En el camino cuaresmal aparece hoy la parábola del hijo pródigo. Así la hemos llamado siempre, pero también podríamos hablar del padre misericordioso. Tres personajes: un padre y sus dos hijos. Uno de los hijos piensa que la vida que lleva en la casa del padre es una vida de rutina y que necesita vivir la libertad de hacer su proyecto de vida lejos de la casa. Quiere ser libre y disfrutar lejos del padre. El padre deja que su hijo decida, que descubra por sí solo la verdadera libertad. Por supuesto que le causa dolor, pero lo permite. Se lleva la herencia, se va lejos geográficamente, pero también lejos de sí mismo en su corazón y en su interior. Poco a poco descubre que esa libertad de hacer lo que uno quiere, de vivir la vida sin mandamientos, sin sentido, es un resbaladero hacia la nada, hacia el vacío. Pero recapacita, piensa en medio de su miseria y abandono en la casa que dejó, en la familia del padre. No sólo piensa, sino que se pone en camino, es decir, se levanta para volver.
Hay un encuentro gozoso, de fiesta, de alegría. Hay un abrazo del padre y un perdón para el hijo que reconoce ahora que donde mejor se está es en la casa del padre.
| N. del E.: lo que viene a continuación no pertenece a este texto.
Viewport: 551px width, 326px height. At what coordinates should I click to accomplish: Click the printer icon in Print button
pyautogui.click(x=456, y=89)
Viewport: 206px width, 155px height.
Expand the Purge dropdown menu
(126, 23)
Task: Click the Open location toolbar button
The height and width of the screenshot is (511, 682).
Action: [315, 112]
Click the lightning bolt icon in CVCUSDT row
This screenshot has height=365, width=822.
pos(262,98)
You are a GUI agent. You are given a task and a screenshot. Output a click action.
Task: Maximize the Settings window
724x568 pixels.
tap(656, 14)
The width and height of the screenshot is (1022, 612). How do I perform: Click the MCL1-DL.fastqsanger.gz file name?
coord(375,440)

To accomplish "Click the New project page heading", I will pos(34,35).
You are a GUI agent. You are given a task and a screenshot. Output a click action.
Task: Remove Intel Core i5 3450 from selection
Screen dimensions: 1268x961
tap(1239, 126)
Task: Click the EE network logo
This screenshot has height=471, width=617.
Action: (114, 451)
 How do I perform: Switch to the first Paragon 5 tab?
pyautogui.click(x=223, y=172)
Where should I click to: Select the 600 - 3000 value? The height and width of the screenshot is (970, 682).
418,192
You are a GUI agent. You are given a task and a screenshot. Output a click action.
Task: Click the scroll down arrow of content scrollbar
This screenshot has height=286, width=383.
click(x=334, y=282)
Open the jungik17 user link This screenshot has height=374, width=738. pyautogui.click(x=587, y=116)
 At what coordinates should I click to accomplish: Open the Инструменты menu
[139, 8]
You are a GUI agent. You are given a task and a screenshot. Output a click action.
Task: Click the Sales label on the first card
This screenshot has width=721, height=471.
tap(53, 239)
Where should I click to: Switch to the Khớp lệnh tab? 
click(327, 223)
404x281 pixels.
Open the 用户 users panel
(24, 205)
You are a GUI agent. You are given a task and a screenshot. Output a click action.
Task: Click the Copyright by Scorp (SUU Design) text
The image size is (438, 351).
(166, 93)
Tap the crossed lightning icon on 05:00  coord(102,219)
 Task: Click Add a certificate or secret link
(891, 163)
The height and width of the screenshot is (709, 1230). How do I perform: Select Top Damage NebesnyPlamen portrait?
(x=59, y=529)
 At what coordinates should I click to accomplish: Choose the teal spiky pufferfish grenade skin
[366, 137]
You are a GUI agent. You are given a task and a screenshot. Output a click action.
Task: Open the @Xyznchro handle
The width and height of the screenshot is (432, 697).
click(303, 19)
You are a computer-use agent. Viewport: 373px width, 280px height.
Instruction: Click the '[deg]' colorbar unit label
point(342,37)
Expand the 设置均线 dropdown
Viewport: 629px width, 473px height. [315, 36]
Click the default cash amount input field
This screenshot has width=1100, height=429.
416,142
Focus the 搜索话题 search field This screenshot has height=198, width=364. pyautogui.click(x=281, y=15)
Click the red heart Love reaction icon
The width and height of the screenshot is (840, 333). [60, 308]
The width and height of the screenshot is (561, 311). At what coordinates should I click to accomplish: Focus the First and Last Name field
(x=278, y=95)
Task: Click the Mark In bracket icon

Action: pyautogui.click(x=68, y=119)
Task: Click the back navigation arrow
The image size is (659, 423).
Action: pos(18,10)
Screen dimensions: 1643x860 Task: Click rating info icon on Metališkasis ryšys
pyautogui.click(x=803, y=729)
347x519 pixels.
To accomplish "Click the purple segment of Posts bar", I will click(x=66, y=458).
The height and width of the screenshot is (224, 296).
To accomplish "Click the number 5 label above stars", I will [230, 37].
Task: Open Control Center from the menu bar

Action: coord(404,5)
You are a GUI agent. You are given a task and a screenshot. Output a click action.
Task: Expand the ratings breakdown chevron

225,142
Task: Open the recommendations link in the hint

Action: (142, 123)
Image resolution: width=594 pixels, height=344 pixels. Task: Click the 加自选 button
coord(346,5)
Aplicamos la parábola a nuestra vida. El hijo que se va quiere hacer su proyecto de vida lejos de Dios. Esta es la idea de muchos en el mundo: puedo vivir sin Dios, quiero hacer una vida sin Dios, no lo necesito. Es el pecado que, bajo apariencia de libertad, nos invita a construir la vida sin Dios. Cuando nos alejamos de Dios, de su proyecto, nos encontramos que nuestra vida es un fracaso, encontramos no libertad, sino esclavitud y miseria. Hay que recobrar la dignidad de hijos volviendo a la casa del padre, reconociendo el pecado y recibir el abrazo de acogida. Dios hace fiesta cuando volvemos. El otro hijo no se fue de casa, pero también debe volver a descubrir el amor del padre y la verdadera libertad que consiste en vivir con el Padre, con Dios.
Vuelve a casa, Dios espera siempre con la puerta abierta. Feliz domingo.